Which of these two declarations is preferable, and why? In a public API, the second is better because it’s simpler. You pass in a list—any list—and the method swaps the indexed elements. There is no type parameter to worry about. As a rule, if a type parameter appears only once in a method declaration, replace it with a wildcard. If it’s an unbounded type parameter, replace it with an unbounded wildcard; if it’s a bounded type parameter, replace it with a bounded wildcard.

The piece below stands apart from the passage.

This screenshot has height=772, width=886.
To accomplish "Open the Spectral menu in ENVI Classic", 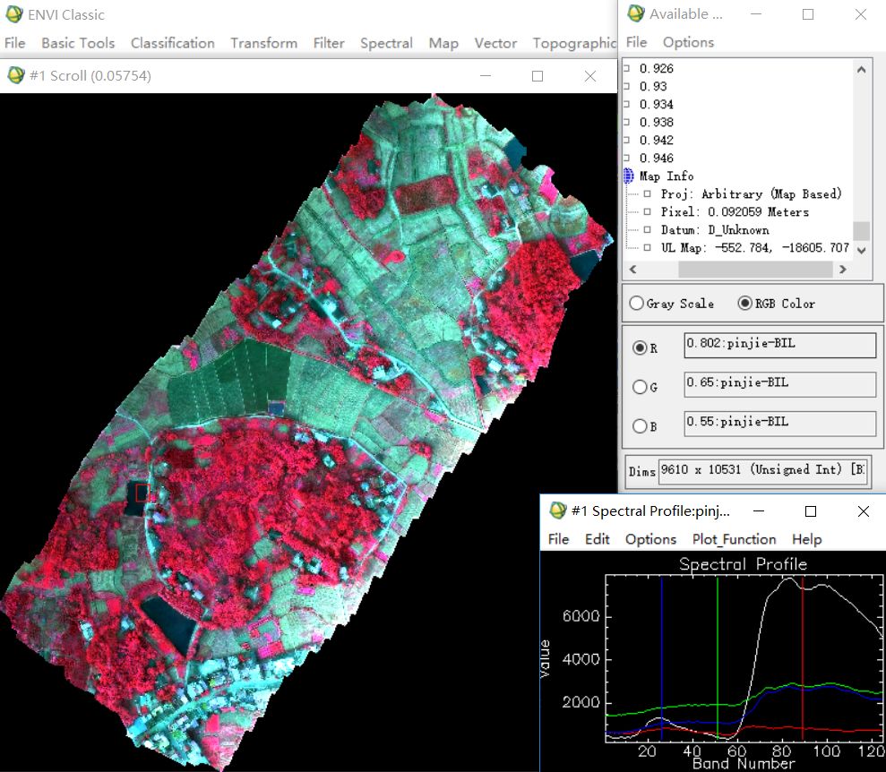I will [x=386, y=43].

There’s one problem with the second declaration for swap. The straightforward implementation won’t compile:

public static void swap(List<?> list, int i, int j) {
    list.set(i, list.set(j, list.get(i)));
}

Trying to compile it produces this less-than-helpful error message:

Swap.java:5: error: incompatible types: Object cannot be
converted to CAP#1
        list.set(i, list.set(j, list.get(i)));
                                        ^
  where CAP#1 is a fresh type-variable:
    CAP#1 extends Object from capture of ?

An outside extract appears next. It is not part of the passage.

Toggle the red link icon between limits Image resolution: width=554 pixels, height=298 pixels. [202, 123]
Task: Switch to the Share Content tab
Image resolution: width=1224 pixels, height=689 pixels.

It doesn’t seem right that we can’t put an element back into the list that we just took it out of. The problem is that the type of list is List<?>, and you can’t put any value except null into a List<?>. Fortunately, there is a way to implement this method without resorting to an unsafe cast or a raw type. The idea is to write a private helper method to capture the wildcard type. The helper method must be a generic method in order to capture the type. Here’s how it looks:

public static void swap(List<?> list, int i, int j) {
    swapHelper(list, i, j);
}

// Private helper method for wildcard capture
private static <E> void swapHelper(List<E> list, int i, int j) {
    list.set(i, list.set(j, list.get(i)));
}

The swapHelper method knows that list is a List<E>. Therefore, it knows that any value it gets out of this list is of type E and that it’s safe to put any value of type E into the list. This slightly convoluted implementation of swap compiles cleanly. It allows us to export the nice wildcard-based declaration, while taking advantage of the more complex generic method internally. Clients of the swap method don’t have to confront the more complex swapHelper declaration, but they do benefit from it. It is worth noting that the helper method has precisely the signature that we dismissed as too complex for the public method.

In summary, using wildcard types in your APIs, while tricky, makes the APIs far more flexible. If you write a library that will be widely used, the proper use of wildcard types should be considered mandatory. Remember the basic rule: producer-extends, consumer-super (PECS). Also remember that all comparables and comparators are consumers.